INSTRUCTION ▸
Reproduce each of the following entries verbatim, one per line, keeping their original order.

ITEMS ▸
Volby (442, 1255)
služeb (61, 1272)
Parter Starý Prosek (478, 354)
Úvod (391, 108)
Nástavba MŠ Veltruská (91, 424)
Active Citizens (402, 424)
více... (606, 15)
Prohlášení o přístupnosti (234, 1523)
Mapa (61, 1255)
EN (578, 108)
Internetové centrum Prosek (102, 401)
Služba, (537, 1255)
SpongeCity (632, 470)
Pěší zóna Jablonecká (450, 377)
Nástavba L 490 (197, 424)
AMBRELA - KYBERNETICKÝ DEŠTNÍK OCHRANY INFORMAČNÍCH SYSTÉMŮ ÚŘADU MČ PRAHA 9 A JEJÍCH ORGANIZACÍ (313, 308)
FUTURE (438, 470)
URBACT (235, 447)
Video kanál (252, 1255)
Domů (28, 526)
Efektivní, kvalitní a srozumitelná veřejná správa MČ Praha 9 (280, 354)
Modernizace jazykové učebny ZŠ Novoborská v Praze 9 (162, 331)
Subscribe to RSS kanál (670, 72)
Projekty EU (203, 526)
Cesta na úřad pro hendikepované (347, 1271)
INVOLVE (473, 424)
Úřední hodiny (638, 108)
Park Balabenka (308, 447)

FINISHED EXERCISE ▸
Volby (442, 1255)
služeb (61, 1272)
Parter Starý Prosek (478, 354)
Úvod (391, 108)
Nástavba MŠ Veltruská (91, 424)
Active Citizens (402, 424)
více... (606, 15)
Prohlášení o přístupnosti (234, 1523)
Mapa (61, 1255)
EN (578, 108)
Internetové centrum Prosek (102, 401)
Služba, (537, 1255)
SpongeCity (632, 470)
Pěší zóna Jablonecká (450, 377)
Nástavba L 490 (197, 424)
AMBRELA - KYBERNETICKÝ DEŠTNÍK OCHRANY INFORMAČNÍCH SYSTÉMŮ ÚŘADU MČ PRAHA 9 A JEJÍCH ORGANIZACÍ (313, 308)
FUTURE (438, 470)
URBACT (235, 447)
Video kanál (252, 1255)
Domů (28, 526)
Efektivní, kvalitní a srozumitelná veřejná správa MČ Praha 9 (280, 354)
Modernizace jazykové učebny ZŠ Novoborská v Praze 9 (162, 331)
Subscribe to RSS kanál (670, 72)
Projekty EU (203, 526)
Cesta na úřad pro hendikepované (347, 1271)
INVOLVE (473, 424)
Úřední hodiny (638, 108)
Park Balabenka (308, 447)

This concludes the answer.